Furthermore, our results showed that older patients who had coronavirus infection and were previously treated for psychiatric disorders were at higher risk of developing sleep disorders. Concerning age, this could be explained by age-related changes in circadian rhythms and consequent higher prevalence of insomnia among older people [47]. The previous use of psychiatric compounds in subjects affected by insomnia during the pandemic is not surprising as sleep disturbances are generally observed in patients affected by mental disorders, particularly depression and anxiety [48]. Besides, complaints such as difficulty falling or staying asleep, unsatisfying sleep, irritability, and nightmares are well documented in some anxiety disorders, such as generalized anxiety disorder and PTSD. Finally, our study confirmed COVID-19 infection to be an important contributing factor to the development of insomnia. Indeed, several studies proved that survivors after SARS-CoV-2 had
negative psychosocial aftermaths; notably, it seems that both immune activation towards the virus and pandemic related stressors (e.g. isolation, concerns about infecting relatives, financial difficulties) can induce detrimental effects on patients’ mental health including poor sleep quality.
It is well established that sleep disruption may worsen arthritis, leading to joint stiffness, pain, weakness, anxiety, depression, and poor outcome [8, 49]. Moreover, impaired sleep may affect work productivity, social functioning, and daily activities, proving to be a considerable psychosocial burden [50].
Some limitations should be considered in the interpretation of these results. First, although the number of respondents is quite large, it represents a part of the RD patients, and self-selection bias may have influenced the results. Second, the cross-sectional design of the study prevents drawing any cause-effect conclusion and the response rate cannot be calculated. Third, although the survey had nationwide dissemination, the respondents were mainly from Lombardy, probably because it was the Italian region most hit during the first wave of the pandemic.
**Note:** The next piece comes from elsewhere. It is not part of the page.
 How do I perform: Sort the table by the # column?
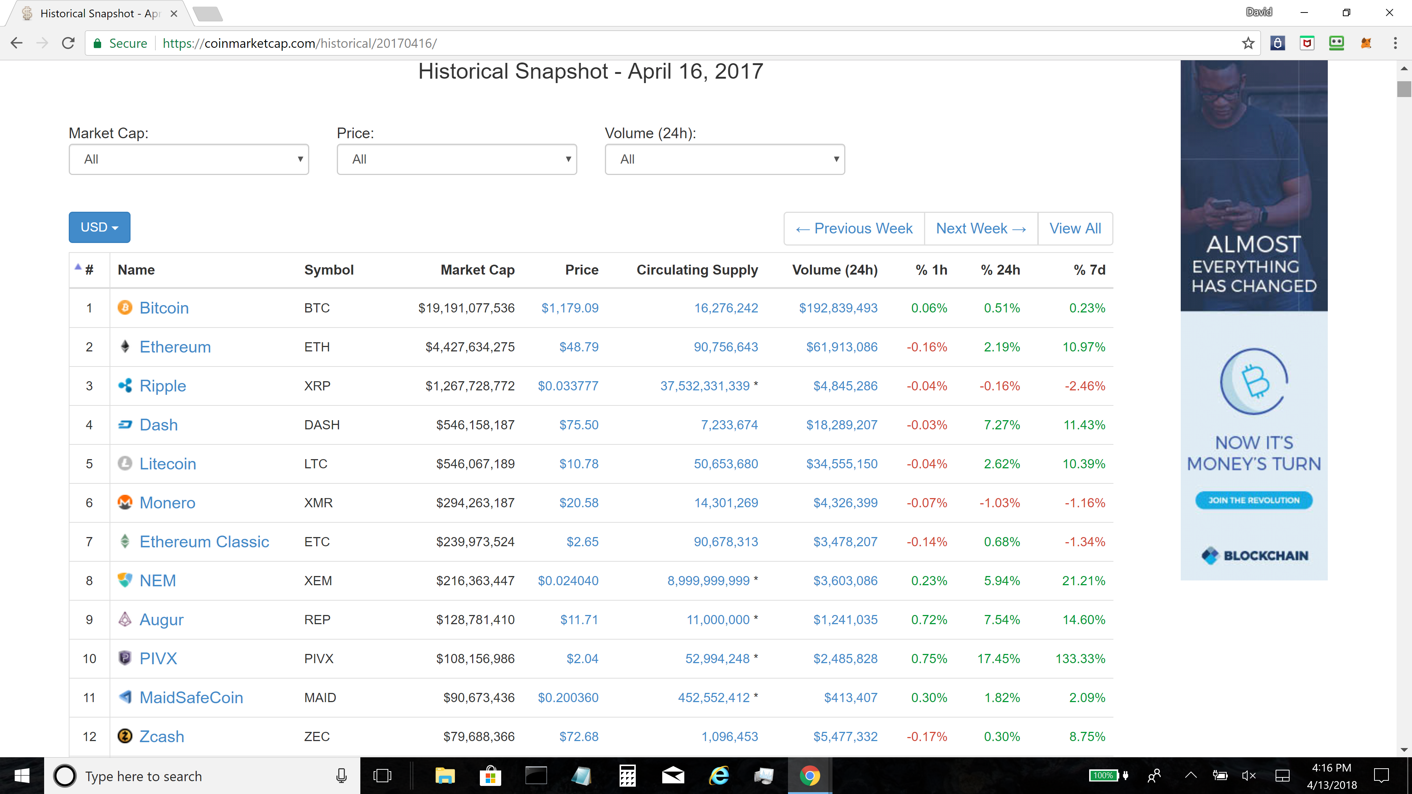[x=89, y=270]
Despite limitations, our findings may support present and post-pandemic interventions related to the COVID-19 pandemic that could be useful for mitigating the psychological impact on more vulnerable patients. Moreover, both stress and PTSD are known triggers for relapse autoimmune diseases; thus, there is a concern about potential disease flares. Besides, the present findings will be of help to patients' associations that may implement measures for psychological support.